• **Task goal**: Transcribe each of the entries exactly.

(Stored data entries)
========

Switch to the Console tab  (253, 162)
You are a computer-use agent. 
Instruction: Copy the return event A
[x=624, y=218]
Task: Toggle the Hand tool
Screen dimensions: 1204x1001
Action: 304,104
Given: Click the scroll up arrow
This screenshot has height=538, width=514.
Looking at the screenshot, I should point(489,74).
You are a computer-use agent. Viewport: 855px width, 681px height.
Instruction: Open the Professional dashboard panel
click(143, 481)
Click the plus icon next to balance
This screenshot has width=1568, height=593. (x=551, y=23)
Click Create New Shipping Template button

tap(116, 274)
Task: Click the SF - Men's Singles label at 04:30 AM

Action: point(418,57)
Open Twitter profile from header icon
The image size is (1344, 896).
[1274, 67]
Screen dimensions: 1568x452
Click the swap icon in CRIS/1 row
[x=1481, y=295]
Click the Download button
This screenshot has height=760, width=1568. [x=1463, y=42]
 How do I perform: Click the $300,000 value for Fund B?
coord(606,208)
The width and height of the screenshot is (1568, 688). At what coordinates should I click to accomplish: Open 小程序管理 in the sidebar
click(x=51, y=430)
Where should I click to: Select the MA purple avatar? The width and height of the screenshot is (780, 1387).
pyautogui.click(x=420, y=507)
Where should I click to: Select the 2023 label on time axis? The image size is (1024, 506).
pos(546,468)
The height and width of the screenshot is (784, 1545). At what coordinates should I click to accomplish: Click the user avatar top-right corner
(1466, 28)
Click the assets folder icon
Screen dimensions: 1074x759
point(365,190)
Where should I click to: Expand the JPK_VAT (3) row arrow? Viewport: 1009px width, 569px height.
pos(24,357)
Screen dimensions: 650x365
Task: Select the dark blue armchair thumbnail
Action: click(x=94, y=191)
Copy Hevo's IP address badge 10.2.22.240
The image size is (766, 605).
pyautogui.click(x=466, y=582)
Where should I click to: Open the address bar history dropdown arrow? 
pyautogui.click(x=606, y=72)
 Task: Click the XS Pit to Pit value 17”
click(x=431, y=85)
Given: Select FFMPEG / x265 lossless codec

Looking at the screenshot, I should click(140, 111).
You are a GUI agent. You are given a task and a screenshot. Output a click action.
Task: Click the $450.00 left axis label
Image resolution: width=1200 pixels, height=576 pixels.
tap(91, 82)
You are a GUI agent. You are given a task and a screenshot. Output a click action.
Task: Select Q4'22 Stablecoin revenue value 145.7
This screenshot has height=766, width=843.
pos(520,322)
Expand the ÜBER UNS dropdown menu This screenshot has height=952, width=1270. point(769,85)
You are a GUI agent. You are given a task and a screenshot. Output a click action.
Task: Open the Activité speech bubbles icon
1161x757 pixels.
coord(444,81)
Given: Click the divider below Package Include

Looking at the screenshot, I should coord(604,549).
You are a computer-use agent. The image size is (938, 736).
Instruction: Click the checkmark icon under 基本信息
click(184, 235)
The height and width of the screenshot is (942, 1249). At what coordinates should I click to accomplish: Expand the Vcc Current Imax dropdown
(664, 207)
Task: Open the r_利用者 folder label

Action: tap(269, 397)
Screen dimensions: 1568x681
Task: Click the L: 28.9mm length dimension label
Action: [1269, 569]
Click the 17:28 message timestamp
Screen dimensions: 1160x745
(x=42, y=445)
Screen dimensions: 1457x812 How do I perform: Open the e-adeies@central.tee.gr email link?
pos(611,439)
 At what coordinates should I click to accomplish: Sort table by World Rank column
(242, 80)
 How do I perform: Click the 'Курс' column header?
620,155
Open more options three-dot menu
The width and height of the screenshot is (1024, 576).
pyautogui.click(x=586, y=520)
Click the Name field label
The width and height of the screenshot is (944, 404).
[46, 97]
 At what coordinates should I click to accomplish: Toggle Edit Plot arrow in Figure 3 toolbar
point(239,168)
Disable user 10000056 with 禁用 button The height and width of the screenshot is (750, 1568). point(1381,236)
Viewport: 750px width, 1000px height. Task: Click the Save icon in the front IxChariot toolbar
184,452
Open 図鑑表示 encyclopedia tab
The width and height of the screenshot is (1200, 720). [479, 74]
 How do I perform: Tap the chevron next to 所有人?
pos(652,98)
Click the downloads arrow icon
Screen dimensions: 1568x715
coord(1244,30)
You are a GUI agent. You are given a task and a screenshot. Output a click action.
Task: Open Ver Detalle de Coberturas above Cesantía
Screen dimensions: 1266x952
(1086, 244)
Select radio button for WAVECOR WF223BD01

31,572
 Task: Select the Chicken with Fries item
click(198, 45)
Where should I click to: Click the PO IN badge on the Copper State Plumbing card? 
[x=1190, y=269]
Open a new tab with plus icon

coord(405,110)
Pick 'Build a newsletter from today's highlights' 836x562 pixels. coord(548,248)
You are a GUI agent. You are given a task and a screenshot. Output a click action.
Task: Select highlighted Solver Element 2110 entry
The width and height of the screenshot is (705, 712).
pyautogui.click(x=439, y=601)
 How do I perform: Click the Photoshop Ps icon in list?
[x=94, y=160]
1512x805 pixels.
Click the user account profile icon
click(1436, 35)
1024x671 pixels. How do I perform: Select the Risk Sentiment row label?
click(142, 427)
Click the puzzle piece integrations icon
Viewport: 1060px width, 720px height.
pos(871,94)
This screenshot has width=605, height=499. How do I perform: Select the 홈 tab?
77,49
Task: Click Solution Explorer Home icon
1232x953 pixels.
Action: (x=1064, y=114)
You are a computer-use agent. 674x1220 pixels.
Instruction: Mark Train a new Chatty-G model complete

========

• **Response**:
Switch to the Console tab  (253, 162)
You are a computer-use agent. 
Instruction: Copy the return event A
[x=624, y=218]
Task: Toggle the Hand tool
Screen dimensions: 1204x1001
Action: 304,104
Given: Click the scroll up arrow
This screenshot has height=538, width=514.
Looking at the screenshot, I should point(489,74).
You are a computer-use agent. Viewport: 855px width, 681px height.
Instruction: Open the Professional dashboard panel
click(143, 481)
Click the plus icon next to balance
This screenshot has width=1568, height=593. (x=551, y=23)
Click Create New Shipping Template button

tap(116, 274)
Task: Click the SF - Men's Singles label at 04:30 AM

Action: point(418,57)
Open Twitter profile from header icon
The image size is (1344, 896).
[1274, 67]
Screen dimensions: 1568x452
Click the swap icon in CRIS/1 row
[x=1481, y=295]
Click the Download button
This screenshot has height=760, width=1568. [x=1463, y=42]
 How do I perform: Click the $300,000 value for Fund B?
coord(606,208)
The width and height of the screenshot is (1568, 688). At what coordinates should I click to accomplish: Open 小程序管理 in the sidebar
click(x=51, y=430)
Where should I click to: Select the MA purple avatar? The width and height of the screenshot is (780, 1387).
pyautogui.click(x=420, y=507)
Where should I click to: Select the 2023 label on time axis? The image size is (1024, 506).
pos(546,468)
The height and width of the screenshot is (784, 1545). At what coordinates should I click to accomplish: Click the user avatar top-right corner
(1466, 28)
Click the assets folder icon
Screen dimensions: 1074x759
point(365,190)
Where should I click to: Expand the JPK_VAT (3) row arrow? Viewport: 1009px width, 569px height.
pos(24,357)
Screen dimensions: 650x365
Task: Select the dark blue armchair thumbnail
Action: click(x=94, y=191)
Copy Hevo's IP address badge 10.2.22.240
The image size is (766, 605).
pyautogui.click(x=466, y=582)
Where should I click to: Open the address bar history dropdown arrow? 
pyautogui.click(x=606, y=72)
 Task: Click the XS Pit to Pit value 17”
click(x=431, y=85)
Given: Select FFMPEG / x265 lossless codec

Looking at the screenshot, I should click(140, 111).
You are a GUI agent. You are given a task and a screenshot. Output a click action.
Task: Click the $450.00 left axis label
Image resolution: width=1200 pixels, height=576 pixels.
tap(91, 82)
You are a GUI agent. You are given a task and a screenshot. Output a click action.
Task: Select Q4'22 Stablecoin revenue value 145.7
This screenshot has height=766, width=843.
pos(520,322)
Expand the ÜBER UNS dropdown menu This screenshot has height=952, width=1270. point(769,85)
You are a GUI agent. You are given a task and a screenshot. Output a click action.
Task: Open the Activité speech bubbles icon
1161x757 pixels.
coord(444,81)
Given: Click the divider below Package Include

Looking at the screenshot, I should coord(604,549).
You are a computer-use agent. The image size is (938, 736).
Instruction: Click the checkmark icon under 基本信息
click(184, 235)
The height and width of the screenshot is (942, 1249). At what coordinates should I click to accomplish: Expand the Vcc Current Imax dropdown
(664, 207)
Task: Open the r_利用者 folder label

Action: tap(269, 397)
Screen dimensions: 1568x681
Task: Click the L: 28.9mm length dimension label
Action: [1269, 569]
Click the 17:28 message timestamp
Screen dimensions: 1160x745
(x=42, y=445)
Screen dimensions: 1457x812 How do I perform: Open the e-adeies@central.tee.gr email link?
pos(611,439)
 At what coordinates should I click to accomplish: Sort table by World Rank column
(242, 80)
 How do I perform: Click the 'Курс' column header?
620,155
Open more options three-dot menu
The width and height of the screenshot is (1024, 576).
pyautogui.click(x=586, y=520)
Click the Name field label
The width and height of the screenshot is (944, 404).
[46, 97]
 At what coordinates should I click to accomplish: Toggle Edit Plot arrow in Figure 3 toolbar
point(239,168)
Disable user 10000056 with 禁用 button The height and width of the screenshot is (750, 1568). point(1381,236)
Viewport: 750px width, 1000px height. Task: Click the Save icon in the front IxChariot toolbar
184,452
Open 図鑑表示 encyclopedia tab
The width and height of the screenshot is (1200, 720). [479, 74]
 How do I perform: Tap the chevron next to 所有人?
pos(652,98)
Click the downloads arrow icon
Screen dimensions: 1568x715
coord(1244,30)
You are a GUI agent. You are given a task and a screenshot. Output a click action.
Task: Open Ver Detalle de Coberturas above Cesantía
Screen dimensions: 1266x952
(1086, 244)
Select radio button for WAVECOR WF223BD01

31,572
 Task: Select the Chicken with Fries item
click(198, 45)
Where should I click to: Click the PO IN badge on the Copper State Plumbing card? 
[x=1190, y=269]
Open a new tab with plus icon

coord(405,110)
Pick 'Build a newsletter from today's highlights' 836x562 pixels. coord(548,248)
You are a GUI agent. You are given a task and a screenshot. Output a click action.
Task: Select highlighted Solver Element 2110 entry
The width and height of the screenshot is (705, 712).
pyautogui.click(x=439, y=601)
 How do I perform: Click the Photoshop Ps icon in list?
[x=94, y=160]
1512x805 pixels.
Click the user account profile icon
click(1436, 35)
1024x671 pixels. How do I perform: Select the Risk Sentiment row label?
click(142, 427)
Click the puzzle piece integrations icon
Viewport: 1060px width, 720px height.
pos(871,94)
This screenshot has width=605, height=499. How do I perform: Select the 홈 tab?
77,49
Task: Click Solution Explorer Home icon
1232x953 pixels.
Action: (x=1064, y=114)
You are a computer-use agent. 674x1220 pixels.
Instruction: Mark Train a new Chatty-G model complete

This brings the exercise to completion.